Cora lives on a somewhat isolated island in what I assume to be the Pacific Northwest. Unfortunately, this island turns out to be at the centre of the return of a rather nasty supernatural surprise in form of a fiery stick-monster bound to Halloween and storms. And wouldn’t you know it, there’s a storm coming up, and it’s the day before Halloween, so when the sisters arrive on the island, Cora is already dead (one suspects Unger isn’t cheap), the island under attack, and the sisters will have to put quite some work into surviving.
It looks as if now that the SyFy Original is a species threatened with extinction, the few films still being made are allowed a greater degree of care – or we’re a really lucky audience and only the crappy SyFy Originals are dying out. Be that as it may, SyFy veteran Sheldon Wilson (in the past responsible for what might be my favourite SyFy movie, Carny) does provides us with a fine example of the SyFy monster movie. Pleasantly, it’s an earnest one too, so nobody’s patience will be tested by unfunny attempts at being funny, and the people who can only enjoy a monster movie ironically can go watch American Horror Story.
But I’m getting rude, and I digress. If you’re acquainted with the SyFy formula, you will have noticed this one surprisingly doesn’t feature any divorced characters getting together again via monster hunting, and indeed no romance plot whatsoever. Instead, Wilson concentrates on the tensions and bonds between the three sisters (the male characters aren’t of any import whatsoever), whose nature is of course revealed via the whole monster business. The characterization isn’t particularly deep but done with a degree of precision that avoids making any of the sisters the bad one who doesn’t deserve to live and realized by the young actresses with surety. The sisters and their relationship feels believable enough to not make me want them get eaten by a stick-monster. Indeed, I found myself actively rooting for them during the course of the film, which isn’t exactly something you can count on in more formulaic horror flicks.

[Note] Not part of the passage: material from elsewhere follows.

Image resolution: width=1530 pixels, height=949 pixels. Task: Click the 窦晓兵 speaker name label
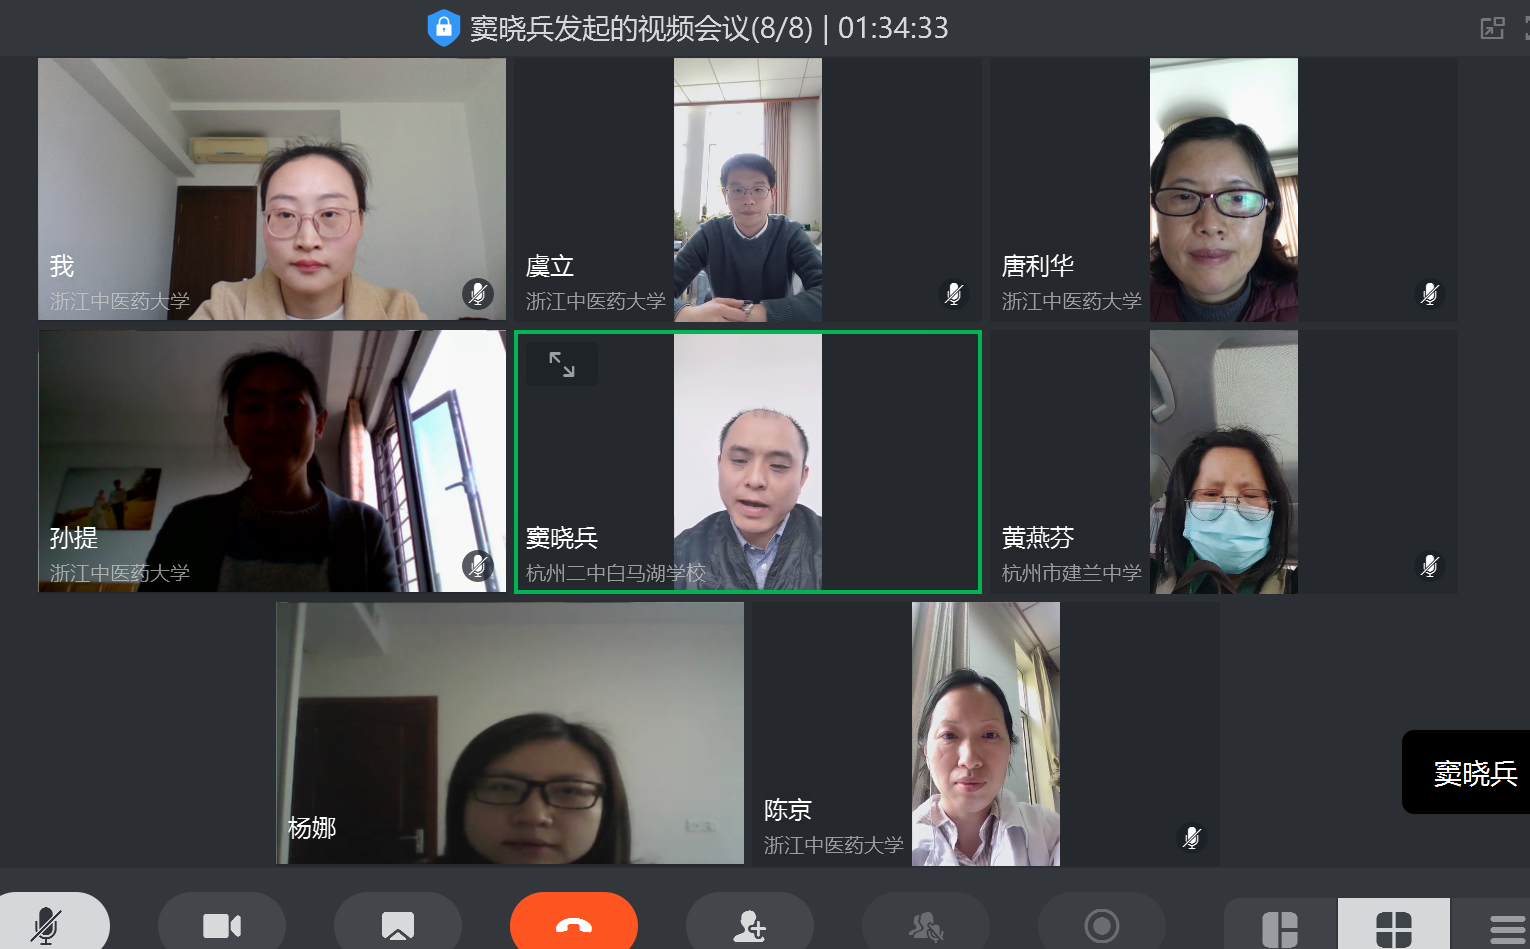point(1474,773)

As in most of his other movies, Wilson shows himself to be a capable director of low budget chills too, with many an atmospheric shot of rather picturesque woods (mostly by day, interestingly enough), well-timed monster attacks and an eye for the gruesome detail. It’s a very controlled movie, with little going on in front of the camera that doesn’t have an actual bearing on the movie except for the somewhat pointless sub-plot of Emma’s visions that changes nothing about the plot and tells us nothing about the characters (and was perhaps more important in an earlier draft of the script?). That subplot is fortunately tiny, though, so The Hollow stays the taut and fun SyFy horror movie I enjoyed greatly.